Груз утопии
Алеша Зимин. Фото из семейного архива
Это делалось так. Надо было высыпать в эмалированную миску три стакана сухого младенческого прикорма, добавить немного кипяченой воды и тщательно перемешать. То, что получалось, походило по виду на гашеную известь, только пахло иначе. Запах этот трудно описать. Наверное, так могла бы пахнуть грудь кормящей Родины-матери. Но это было, в общем, неважно. Потому что в еще теплую смесь надо было успеть накрошить на терке плитку соевого шоколада, еще раз перемешать до темно-карамельной густоты, лязгая ложкой по эмали, чуть подогреть на водяной бане, чтобы шоколад подтаял. Еще раз перемешать, подождать, пока смесь схватится и слегка затвердеет, и тогда уже налепить крошечных шариков, посыпать их шоколадной крошкой и поставить на пару часов в морозильник, чтобы потом подать к чаю, виновато и торжествующе проговорив: «У нас сегодня трюфели». Пальцы потом долго еще были в бурой пыльце, как после охоты на бабочек-шоколадниц.
В кулинарной практике есть такое понятие «гастрономия голода». Это когда с малосъедобными, в сущности, вещами — чертополохом, лебедой или детским питанием — обращаются по законам парижских ресторанов. Чаще всего такое бывает во время войны, экономических кризисов и прочих существенных социальных бедствий. Это разновидность компенсаторики, симпатической магии. Когда «не еда», если с ней обращаться по законам гастрономии, пресуществляется, становясь «как бы едой». Обычный психологический фокус. Люди постоянно проделывают его со своей памятью. Ахматова говорила об одном поэте: «Он занят мечтами о своем прошлом». Очень точный образ романтической ностальгии, которая есть пресуществление, память голода, работающая по технологии, описанной в русской частушке: «отъебися все плохое, приебись хорошее».
Эта универсальная мантра, сентиментальная попытка съесть дважды один и тот же сублимированный трюфель тем не менее не объясняет до конца феномена ностальгии по советскому прошлому, которая зачастую лежит вне традиционных этических категорий и необъяснима для самих ностальгирующих. Об этом пел Шнуров: «И вроде бы все есть, / И даже что поесть, / Но вот только когда напьюсь, / Мне снится Советский Союз». Герой песни так и не понимает до конца причин этой сновидческой парадигмы, оставаясь в приподнятом недоумении: «Но вот что-то все не то / И непонятно что». Советская эпоха для человека его поколения — почти фантомная быль. И сны о Советском Союзе здесь не оправдание прошлого, а альтернативный вариант будущего. Не социального, а личного будущего. Причем необязательного, фантомного. Своего рода повышение градуса — водка после портвейна.
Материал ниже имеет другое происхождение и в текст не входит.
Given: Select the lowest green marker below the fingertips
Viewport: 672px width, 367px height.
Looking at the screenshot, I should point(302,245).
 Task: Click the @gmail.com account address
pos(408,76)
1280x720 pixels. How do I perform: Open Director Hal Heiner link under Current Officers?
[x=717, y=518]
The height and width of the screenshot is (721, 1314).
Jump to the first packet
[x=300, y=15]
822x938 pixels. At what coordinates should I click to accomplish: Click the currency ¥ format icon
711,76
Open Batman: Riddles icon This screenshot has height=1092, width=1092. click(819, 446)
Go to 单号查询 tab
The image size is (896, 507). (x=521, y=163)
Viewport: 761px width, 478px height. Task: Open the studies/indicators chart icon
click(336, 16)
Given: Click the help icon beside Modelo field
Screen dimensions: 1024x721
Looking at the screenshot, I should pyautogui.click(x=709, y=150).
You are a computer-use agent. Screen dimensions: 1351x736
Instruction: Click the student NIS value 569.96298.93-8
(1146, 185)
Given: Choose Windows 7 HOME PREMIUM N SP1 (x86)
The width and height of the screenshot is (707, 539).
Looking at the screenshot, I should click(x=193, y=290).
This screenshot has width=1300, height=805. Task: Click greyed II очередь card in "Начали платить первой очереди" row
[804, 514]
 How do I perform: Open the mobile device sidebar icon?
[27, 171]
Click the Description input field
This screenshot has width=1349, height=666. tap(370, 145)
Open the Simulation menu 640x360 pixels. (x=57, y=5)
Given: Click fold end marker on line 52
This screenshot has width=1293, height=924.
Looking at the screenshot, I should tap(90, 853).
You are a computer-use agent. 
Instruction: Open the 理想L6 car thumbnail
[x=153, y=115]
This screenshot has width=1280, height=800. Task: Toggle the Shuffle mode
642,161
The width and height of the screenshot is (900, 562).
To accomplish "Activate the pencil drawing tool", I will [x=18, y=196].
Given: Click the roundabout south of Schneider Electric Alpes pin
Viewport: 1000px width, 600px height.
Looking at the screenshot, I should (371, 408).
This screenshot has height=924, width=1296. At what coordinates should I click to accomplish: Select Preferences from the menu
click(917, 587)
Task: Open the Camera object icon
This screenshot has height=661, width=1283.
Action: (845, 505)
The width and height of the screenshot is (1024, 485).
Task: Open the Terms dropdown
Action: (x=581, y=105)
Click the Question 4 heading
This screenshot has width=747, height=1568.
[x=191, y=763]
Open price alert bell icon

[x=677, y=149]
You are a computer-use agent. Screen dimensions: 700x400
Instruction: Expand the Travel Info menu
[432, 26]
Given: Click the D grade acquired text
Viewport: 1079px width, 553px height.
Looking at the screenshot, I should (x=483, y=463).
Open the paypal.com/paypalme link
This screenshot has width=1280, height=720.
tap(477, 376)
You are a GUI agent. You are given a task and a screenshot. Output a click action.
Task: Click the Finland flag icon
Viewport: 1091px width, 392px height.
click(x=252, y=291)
Примерно так к Советскому Союзу все время его существования относилась илья-эренбурговская публика за железным занавесом. СССР для какой-нибудь Симоны де Бовуар был радикальным сюжетным ходом, лихой авантюрой, а не гуманитарной катастрофой. Он был привлекателен своей грубой, горгулической инакостью, инопланетностью и одновременно какой-то детской земной простотой — вроде карточной игры в «пьяницу».
Советский Союз, несмотря на свои размеры, а возможно, и благодаря им помещается в любой, самый крошечный чемоданчик смыслов. На карте мирового духа он что-то вроде буквы “Ш” с плаката в кабинете офтальмолога: даже самый подслеповатый человек не промахнется.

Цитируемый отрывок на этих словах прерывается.